» **WRITTEN REQUEST**
Echo the listing below verbatim, keeping every line unchanged and in its original order.

--- begin ---

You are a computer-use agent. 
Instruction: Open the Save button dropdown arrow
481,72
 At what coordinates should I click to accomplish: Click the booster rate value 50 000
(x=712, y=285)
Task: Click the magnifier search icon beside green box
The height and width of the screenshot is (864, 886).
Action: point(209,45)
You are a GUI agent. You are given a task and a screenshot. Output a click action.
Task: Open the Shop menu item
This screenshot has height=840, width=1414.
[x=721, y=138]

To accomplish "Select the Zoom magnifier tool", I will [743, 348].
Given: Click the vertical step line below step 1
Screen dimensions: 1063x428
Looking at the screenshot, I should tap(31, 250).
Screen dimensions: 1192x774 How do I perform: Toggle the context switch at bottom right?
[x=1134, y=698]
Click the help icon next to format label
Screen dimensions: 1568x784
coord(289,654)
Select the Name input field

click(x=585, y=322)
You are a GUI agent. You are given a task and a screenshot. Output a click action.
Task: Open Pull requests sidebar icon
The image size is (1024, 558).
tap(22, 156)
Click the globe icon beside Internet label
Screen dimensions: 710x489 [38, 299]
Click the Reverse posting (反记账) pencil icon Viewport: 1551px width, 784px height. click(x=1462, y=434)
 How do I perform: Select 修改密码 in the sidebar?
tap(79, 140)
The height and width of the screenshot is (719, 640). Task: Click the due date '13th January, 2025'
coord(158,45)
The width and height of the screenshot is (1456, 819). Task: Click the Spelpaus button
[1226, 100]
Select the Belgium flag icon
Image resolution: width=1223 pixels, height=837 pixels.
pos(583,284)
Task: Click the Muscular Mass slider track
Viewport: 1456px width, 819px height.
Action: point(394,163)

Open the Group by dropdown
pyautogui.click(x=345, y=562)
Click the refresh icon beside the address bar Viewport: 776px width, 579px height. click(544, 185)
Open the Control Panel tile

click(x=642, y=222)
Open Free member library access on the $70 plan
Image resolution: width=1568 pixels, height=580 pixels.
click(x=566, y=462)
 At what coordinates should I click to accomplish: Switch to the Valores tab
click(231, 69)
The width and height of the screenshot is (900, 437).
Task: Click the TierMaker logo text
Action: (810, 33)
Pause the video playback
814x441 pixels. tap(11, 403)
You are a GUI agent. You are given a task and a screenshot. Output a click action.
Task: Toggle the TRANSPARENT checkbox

--- end ---

» **COMPLETE OUTPUT**
You are a computer-use agent. 
Instruction: Open the Save button dropdown arrow
481,72
 At what coordinates should I click to accomplish: Click the booster rate value 50 000
(x=712, y=285)
Task: Click the magnifier search icon beside green box
The height and width of the screenshot is (864, 886).
Action: point(209,45)
You are a GUI agent. You are given a task and a screenshot. Output a click action.
Task: Open the Shop menu item
This screenshot has height=840, width=1414.
[x=721, y=138]

To accomplish "Select the Zoom magnifier tool", I will [743, 348].
Given: Click the vertical step line below step 1
Screen dimensions: 1063x428
Looking at the screenshot, I should tap(31, 250).
Screen dimensions: 1192x774 How do I perform: Toggle the context switch at bottom right?
[x=1134, y=698]
Click the help icon next to format label
Screen dimensions: 1568x784
coord(289,654)
Select the Name input field

click(x=585, y=322)
You are a GUI agent. You are given a task and a screenshot. Output a click action.
Task: Open Pull requests sidebar icon
The image size is (1024, 558).
tap(22, 156)
Click the globe icon beside Internet label
Screen dimensions: 710x489 [38, 299]
Click the Reverse posting (反记账) pencil icon Viewport: 1551px width, 784px height. click(x=1462, y=434)
 How do I perform: Select 修改密码 in the sidebar?
tap(79, 140)
The height and width of the screenshot is (719, 640). Task: Click the due date '13th January, 2025'
coord(158,45)
The width and height of the screenshot is (1456, 819). Task: Click the Spelpaus button
[1226, 100]
Select the Belgium flag icon
Image resolution: width=1223 pixels, height=837 pixels.
pos(583,284)
Task: Click the Muscular Mass slider track
Viewport: 1456px width, 819px height.
Action: point(394,163)

Open the Group by dropdown
pyautogui.click(x=345, y=562)
Click the refresh icon beside the address bar Viewport: 776px width, 579px height. click(544, 185)
Open the Control Panel tile

click(x=642, y=222)
Open Free member library access on the $70 plan
Image resolution: width=1568 pixels, height=580 pixels.
click(x=566, y=462)
 At what coordinates should I click to accomplish: Switch to the Valores tab
click(231, 69)
The width and height of the screenshot is (900, 437).
Task: Click the TierMaker logo text
Action: (810, 33)
Pause the video playback
814x441 pixels. tap(11, 403)
You are a GUI agent. You are given a task and a screenshot. Output a click action.
Task: Toggle the TRANSPARENT checkbox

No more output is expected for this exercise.